Now is a plausible time to document the UI design. If you do it any earlier (i.e. before you have a design that's solid), the design will change so much that it will require more time to keep the documentation up to date than was spent writing it to begin with.
If you used some kind of medium to high-fidelity prototyping tool you might simply augment that with paper documentation to flesh out the details of interaction, error conditions, accelerators, tab order, misc. constraints, etc. I find this works pretty well for many types of designs, since engineers can actually run the prototype, get a feel for how it's supposed to work, etc.
If I don't have a mockup, then I typically write a paper UI spec. I will grab screen dumps from a UI builder or resource editor. You can augment these with UI "clip art" (e.g. screen-grabbed bitmaps, hand-drawn graphics, menus done as plain text). Text accompanies these illustrations describing how they work, when controls enable and disable, wheat happens under certain conditions, when confirmation or other dialogs appear, tab order, accelerators and mnemonics, some of the assumptions the design is based on, alternative "fall back" designs for specific features, etc.

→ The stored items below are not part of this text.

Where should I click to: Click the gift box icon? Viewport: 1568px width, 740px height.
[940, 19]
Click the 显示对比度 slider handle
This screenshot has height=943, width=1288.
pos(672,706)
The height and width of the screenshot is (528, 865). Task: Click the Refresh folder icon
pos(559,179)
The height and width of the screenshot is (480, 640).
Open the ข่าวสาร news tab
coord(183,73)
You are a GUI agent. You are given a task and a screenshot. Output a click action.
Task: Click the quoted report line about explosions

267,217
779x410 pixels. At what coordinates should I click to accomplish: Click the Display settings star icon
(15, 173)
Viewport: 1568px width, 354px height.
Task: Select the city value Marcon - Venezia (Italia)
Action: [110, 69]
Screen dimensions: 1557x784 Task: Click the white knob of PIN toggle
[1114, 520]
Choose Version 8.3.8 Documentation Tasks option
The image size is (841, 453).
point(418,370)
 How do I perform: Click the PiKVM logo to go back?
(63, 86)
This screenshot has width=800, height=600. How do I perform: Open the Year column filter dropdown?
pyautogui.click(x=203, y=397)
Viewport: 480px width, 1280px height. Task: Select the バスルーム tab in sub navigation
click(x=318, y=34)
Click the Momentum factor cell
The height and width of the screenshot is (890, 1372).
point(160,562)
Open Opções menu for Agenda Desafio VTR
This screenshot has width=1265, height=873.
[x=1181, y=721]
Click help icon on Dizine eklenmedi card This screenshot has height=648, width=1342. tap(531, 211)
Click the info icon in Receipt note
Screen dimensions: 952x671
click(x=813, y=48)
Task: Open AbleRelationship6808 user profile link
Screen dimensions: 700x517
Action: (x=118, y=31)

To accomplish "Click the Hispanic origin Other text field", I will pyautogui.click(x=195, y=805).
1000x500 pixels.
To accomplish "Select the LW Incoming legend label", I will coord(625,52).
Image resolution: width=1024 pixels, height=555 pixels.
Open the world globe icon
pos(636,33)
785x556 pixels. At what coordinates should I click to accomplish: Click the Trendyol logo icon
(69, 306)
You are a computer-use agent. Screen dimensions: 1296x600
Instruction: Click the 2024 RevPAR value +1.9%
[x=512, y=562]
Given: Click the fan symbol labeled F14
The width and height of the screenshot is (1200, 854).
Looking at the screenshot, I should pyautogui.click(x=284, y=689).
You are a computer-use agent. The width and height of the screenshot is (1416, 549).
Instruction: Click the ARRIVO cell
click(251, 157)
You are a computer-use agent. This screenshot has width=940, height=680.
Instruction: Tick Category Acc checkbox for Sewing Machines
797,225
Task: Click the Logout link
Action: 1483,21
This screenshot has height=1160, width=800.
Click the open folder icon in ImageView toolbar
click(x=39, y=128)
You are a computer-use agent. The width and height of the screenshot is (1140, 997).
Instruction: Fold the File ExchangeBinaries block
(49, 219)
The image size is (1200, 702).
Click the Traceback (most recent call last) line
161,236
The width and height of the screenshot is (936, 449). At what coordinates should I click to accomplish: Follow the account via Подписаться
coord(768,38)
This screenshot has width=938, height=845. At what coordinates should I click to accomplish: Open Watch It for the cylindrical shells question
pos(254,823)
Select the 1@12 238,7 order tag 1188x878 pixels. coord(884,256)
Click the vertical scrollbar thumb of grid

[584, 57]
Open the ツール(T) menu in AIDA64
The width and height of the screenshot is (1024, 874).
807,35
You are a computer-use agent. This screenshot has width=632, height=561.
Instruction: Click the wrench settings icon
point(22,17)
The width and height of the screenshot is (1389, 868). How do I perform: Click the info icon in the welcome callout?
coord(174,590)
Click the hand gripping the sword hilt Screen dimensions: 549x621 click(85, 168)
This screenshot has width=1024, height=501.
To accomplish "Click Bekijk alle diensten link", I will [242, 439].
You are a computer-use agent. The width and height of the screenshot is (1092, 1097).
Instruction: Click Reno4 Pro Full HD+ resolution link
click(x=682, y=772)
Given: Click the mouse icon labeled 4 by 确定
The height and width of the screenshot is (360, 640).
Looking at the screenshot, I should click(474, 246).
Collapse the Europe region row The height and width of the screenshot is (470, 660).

The big problem with paper UI specs is that they are a lot of work to keep up to date. In practice most projects let them become obsolete as they near product shipment.
If you're on a big project one thing you can do to minimize UI documentation overhead is adopt a more object-oriented approach. Standardize the behavior of any controls which are used repeatedly throughout the project. For example if your users will be setting dates frequently, or using hierarchical trees, or working with currencies a lot, you can specify the behavior and appearance of these things in detail in one place, and refer to them from other portions of your UI documentation. Likewise you can specify common dialogs independently, and specify standards for layout of dialogs and controls (standard border widths, button sizes and placements, etc.). That way if you need to specify a confirmation dialog, you simply say "put up a confirmation dialog here with this message and this default button", and refer to the standard definition of "Confirmation Dialog" for the details. In practice I find that this saves about 50% of the UI documentation effort and also makes the documentation more maintainable (since it's more modular).